-- Data in this exercise follows --

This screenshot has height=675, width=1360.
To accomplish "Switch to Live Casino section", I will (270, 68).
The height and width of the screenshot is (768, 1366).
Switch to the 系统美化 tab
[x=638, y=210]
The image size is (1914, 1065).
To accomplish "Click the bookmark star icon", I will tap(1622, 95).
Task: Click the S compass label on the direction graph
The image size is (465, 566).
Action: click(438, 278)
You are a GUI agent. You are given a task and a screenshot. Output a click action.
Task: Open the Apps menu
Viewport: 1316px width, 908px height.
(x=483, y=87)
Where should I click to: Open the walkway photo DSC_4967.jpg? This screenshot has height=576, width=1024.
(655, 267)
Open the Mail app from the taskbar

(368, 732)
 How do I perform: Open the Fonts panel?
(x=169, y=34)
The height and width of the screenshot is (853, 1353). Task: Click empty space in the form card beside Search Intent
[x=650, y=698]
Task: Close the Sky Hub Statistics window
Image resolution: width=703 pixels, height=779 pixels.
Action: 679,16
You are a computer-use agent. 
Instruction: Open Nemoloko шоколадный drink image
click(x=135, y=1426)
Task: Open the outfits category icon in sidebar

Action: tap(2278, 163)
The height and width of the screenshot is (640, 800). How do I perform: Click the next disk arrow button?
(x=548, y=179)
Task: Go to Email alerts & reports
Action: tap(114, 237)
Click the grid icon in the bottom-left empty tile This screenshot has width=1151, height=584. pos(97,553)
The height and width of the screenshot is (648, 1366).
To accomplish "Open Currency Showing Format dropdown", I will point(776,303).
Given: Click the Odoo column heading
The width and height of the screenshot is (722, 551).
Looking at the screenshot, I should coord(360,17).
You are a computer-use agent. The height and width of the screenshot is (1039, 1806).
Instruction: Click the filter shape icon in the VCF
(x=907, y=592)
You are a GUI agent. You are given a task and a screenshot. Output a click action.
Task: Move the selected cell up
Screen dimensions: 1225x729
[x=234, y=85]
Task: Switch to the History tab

-- Data in this exercise concluded --

▸ What is required: Spot every line in the entries that includes the word "accomplish", and copy each one out.

▸ Answer box:
To accomplish "Switch to Live Casino section", I will (270, 68).
To accomplish "Click the bookmark star icon", I will tap(1622, 95).
To accomplish "Open Currency Showing Format dropdown", I will point(776,303).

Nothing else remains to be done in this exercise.